At the end of May I replaced the old file system with something rather more direct and powerful. They old one was very cool, designed to enable background loading on hardware that doesn't support multitasking (for example Nintendo DS) but was kind of getting in the way on hardware like iOS (and everything else we're planning to support) where something less clever on another thread makes more sense. This was pretty simple but I'd been putting it off for a long time.
With the new filesystem in place I was able to start on the changes to the editor. Up until this point 'editing a level' consisted of selecting a bunch of parameters for the fractal generator and a 'time of day' for the lighting. With the new system in place it was possible to paint landscape changes into the editor and store these as part of the world's definition. These changes were vital in making it so that a Topia levels are well under 64kb each. Before this levels were taking around 3mb, this is a 50x saving which means we will be able to include is many levels as we can come up with without bloating the download size into hundreds of megabytes. At this point I realised I had to optimise the landscape moulding code and worked out a sneaky way of getting a 7x speed increase to fix loading times. A really cool side effect of this is that the in game building tools can now be much larger, making building landscape feel even cooler.
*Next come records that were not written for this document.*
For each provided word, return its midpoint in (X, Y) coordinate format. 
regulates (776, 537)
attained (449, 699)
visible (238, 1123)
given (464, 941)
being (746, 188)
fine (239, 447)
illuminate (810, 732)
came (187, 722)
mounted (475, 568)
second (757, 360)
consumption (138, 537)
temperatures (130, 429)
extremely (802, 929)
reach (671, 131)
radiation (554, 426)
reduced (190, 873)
I also added a bunch of extra features into the editor (which will be part of the full game) including complete control over lighting and atmospherics, the ability to paint paths and save out a level already populated with creatures. At some point after the initial release the editor will be released to players in an update. In it's current state it can't be let out to the public as it'd just confuse most players and confused players just quit your app and give you a one star review. I know this for sure from the stats of how many people finished the second level of Ground Effect...
I then spent a week working on another project that I will blog about later. This was for an iOS unity based project from a very cool new startup and they happened to need a couple of mad custom shaders written in a hurry. It was cool to finally get to use Unity. It's clear that something like Topia could actually be made with it (something I hadn't realised before) but you'd be doing so much work in native plugins that you'd lose most of the benefits of using it. Cool to get a little Unity experience though.
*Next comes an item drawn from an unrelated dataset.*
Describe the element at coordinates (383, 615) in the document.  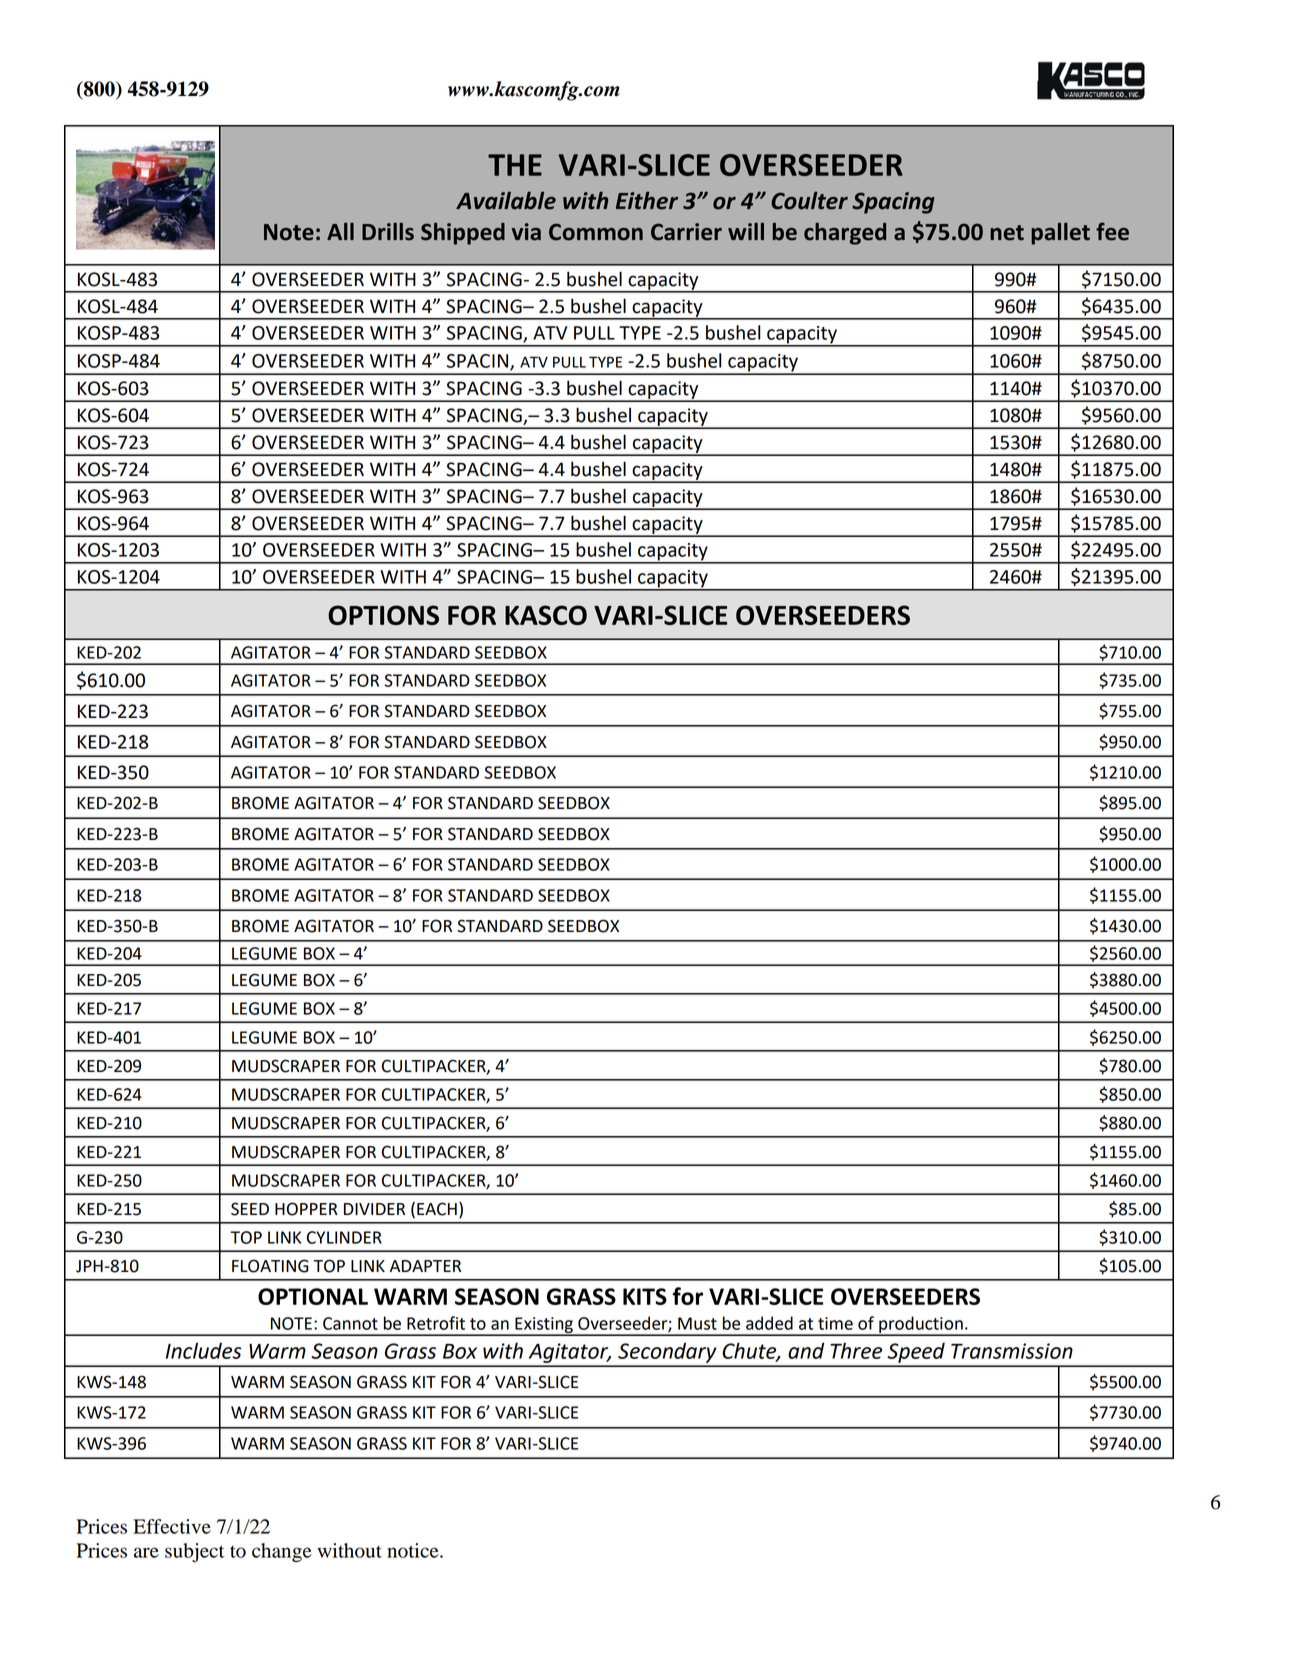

It was great to actually be working in an office with other developers, some of them guys i'd worked with before many years ago. The atmosphere of a working office hugely increased productivity so I hung around their office for a couple of extra weeks working on Topia. During those weeks I completely rewrote the multitouch handler making it 100% responsive on all devices.
I also ditched Ground Effect's over-complicated and, paradoxically, under-featured sound system and went straight to OpenAL. The new sound system supports blending between multiple ambiences and 3D sound placement. Not rocket science and probably standard these days but all pretty new to me and very impressive that a phone can mix these many channels without grinding to a halt. The game is awesome with the sound in. I'll blog some details just as soon as I can make a video with sound.
Since spending a week or so on the sounds (thanks for the samples Josh) i've been focused on creature AI. Tikes (the fast carnivores) can now decimate herds of Pinos (the cute blue sheep) and i'm thinking the initial release won't just be a 'sandbox' we were planning, it'll also feature 'Pinos v Tikes' as the first minigame.